In the text on divorcing a narcissist, repeat word for word the passage starting with "A common belief" and going on through "determine parenting time.".

Provided text:

○ ○ ○

A common belief is that adults with children who divorce and continue to fight after the divorce must have major psychological problems. Who would do this to children? These are the cases where increased stress and post-parenting difficulties arise and often require family investigators and parent coordinators to determine parenting time.

But, enter the narcissist case. What if you married a narcissist who only cares about what’s best for him or her, rather than what’s in the best interests of the children? The narcissist makes unrealistic demands, is emotionally unattached to the children, and may be emotionally abusive or worse, but will fight to the end to get revenge or fight for his or her own needs. The fight may be economic, or more likely, what’s known as a narcissistic injury. This person will never get over or forget that you filed for divorce or abandoned him or her, and will continue to make life difficult for you and the children. What do you do? Most parents I’ve worked with over the years who have been married to a narcissist and are in the process of divorcing find themselves having to take a strong stand to protect their children. They find themselves having to participate in post-divorce evaluations and battles, and then risk being judged as just one of those “crazy, high-conflict” spouses. The danger here is that the best interests of the children may not be served if the narcissism at issue is not understood. Indeed, a narcissist can unilaterally cause serious conflict that sends the other parent into defensive mode to protect themselves and the children. Since emotional abuse is difficult to prove and is not taken seriously by the courts in most states, the war is ongoing in these cases where one parent is causing chaos and the other is just trying to defend and protect. But does this mean that both are psychologically disturbed in some way? Not always.

To be sure, if you marry and then divorce a narcissist, the narcissist will not forgive or forget. They do not move on easily. They cling to “how did he abandon me or did this to me” and the anger lingers for long periods, sometimes for years and years. The idea that one can handle an amicable divorce with a narcissist and reasonably remain, friends and co-parents, is not realistic with narcissists. They do things like excessively defame the other parent, resort to making up unfair and untrue claims, and do not want to support the children financially because it means they are somehow giving money to their ex-spouse. Their entitlement needs get in the way of dividing property and money fairly and ultimately they don’t think about what’s best for the child or children. They think about what’s best for them! “It’s my time to be a parent!” “You can’t have sporting events on my time!” “Your mom (or dad) is taking all my money.”

○ ○ ○

[Source records]

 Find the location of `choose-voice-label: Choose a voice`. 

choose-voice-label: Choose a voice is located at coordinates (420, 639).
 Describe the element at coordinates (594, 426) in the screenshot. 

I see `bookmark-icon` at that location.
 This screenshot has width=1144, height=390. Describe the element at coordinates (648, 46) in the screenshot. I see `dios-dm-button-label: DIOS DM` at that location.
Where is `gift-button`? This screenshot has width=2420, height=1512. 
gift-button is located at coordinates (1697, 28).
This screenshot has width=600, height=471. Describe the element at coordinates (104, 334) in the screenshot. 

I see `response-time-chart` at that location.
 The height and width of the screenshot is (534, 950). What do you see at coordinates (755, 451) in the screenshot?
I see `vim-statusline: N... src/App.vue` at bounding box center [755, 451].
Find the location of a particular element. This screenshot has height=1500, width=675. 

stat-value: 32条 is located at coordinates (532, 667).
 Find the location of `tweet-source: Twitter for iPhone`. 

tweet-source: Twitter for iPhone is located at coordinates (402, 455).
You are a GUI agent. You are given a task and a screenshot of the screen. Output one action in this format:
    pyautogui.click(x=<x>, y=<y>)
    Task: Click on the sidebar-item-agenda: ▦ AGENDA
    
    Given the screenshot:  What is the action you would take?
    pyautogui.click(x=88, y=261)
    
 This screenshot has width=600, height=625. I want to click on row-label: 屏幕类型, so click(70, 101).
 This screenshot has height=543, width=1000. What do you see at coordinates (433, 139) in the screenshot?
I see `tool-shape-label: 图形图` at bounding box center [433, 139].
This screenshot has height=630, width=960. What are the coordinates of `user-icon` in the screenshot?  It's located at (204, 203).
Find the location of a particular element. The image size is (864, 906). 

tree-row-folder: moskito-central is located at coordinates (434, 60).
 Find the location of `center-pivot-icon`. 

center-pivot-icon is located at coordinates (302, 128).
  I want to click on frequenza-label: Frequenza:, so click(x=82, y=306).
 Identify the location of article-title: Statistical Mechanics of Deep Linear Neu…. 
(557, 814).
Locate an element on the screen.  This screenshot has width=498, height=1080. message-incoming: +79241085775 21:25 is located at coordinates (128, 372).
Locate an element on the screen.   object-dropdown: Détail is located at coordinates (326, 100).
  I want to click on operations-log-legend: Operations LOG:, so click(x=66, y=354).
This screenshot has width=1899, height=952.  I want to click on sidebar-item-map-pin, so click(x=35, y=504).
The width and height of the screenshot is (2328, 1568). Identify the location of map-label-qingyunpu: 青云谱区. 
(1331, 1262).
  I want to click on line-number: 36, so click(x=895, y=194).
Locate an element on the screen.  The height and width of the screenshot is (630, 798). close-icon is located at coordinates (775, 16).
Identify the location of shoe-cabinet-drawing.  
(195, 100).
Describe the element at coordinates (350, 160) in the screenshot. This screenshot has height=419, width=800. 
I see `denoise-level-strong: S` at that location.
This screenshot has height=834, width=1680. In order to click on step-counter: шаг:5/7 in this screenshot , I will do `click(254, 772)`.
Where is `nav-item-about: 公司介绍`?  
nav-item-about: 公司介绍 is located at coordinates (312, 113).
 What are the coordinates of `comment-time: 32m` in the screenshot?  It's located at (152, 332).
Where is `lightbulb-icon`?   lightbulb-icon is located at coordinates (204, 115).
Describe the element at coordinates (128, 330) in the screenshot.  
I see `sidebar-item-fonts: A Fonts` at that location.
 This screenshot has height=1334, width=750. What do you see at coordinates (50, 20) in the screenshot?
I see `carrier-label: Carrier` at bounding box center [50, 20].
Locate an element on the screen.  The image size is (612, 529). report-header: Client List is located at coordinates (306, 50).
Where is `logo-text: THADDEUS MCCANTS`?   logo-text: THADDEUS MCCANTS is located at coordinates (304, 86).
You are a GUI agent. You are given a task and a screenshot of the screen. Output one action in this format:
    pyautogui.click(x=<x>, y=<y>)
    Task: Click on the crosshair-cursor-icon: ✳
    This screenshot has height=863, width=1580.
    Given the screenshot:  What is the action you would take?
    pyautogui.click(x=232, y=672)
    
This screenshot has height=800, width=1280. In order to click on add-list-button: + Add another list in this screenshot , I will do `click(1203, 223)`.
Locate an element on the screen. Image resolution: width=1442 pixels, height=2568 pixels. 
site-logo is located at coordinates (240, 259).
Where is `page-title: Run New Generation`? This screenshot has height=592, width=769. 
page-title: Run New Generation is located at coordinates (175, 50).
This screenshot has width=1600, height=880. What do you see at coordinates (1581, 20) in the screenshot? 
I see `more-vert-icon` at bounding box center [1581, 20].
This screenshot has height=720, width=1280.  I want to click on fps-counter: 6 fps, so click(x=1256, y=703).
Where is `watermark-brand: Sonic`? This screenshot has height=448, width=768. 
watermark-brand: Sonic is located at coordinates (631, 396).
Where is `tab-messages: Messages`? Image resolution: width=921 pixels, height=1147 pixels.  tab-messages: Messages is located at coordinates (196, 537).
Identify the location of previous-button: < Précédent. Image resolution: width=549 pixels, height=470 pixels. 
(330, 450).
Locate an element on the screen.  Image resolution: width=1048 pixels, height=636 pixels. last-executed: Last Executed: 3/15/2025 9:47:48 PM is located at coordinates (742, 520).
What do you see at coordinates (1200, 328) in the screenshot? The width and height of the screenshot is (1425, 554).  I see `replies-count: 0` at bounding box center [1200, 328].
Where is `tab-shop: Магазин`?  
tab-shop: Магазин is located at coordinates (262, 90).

○ ○ ○

Answer box:
A common belief is that adults with children who divorce and continue to fight after the divorce must have major psychological problems. Who would do this to children? These are the cases where increased stress and post-parenting difficulties arise and often require family investigators and parent coordinators to determine parenting time.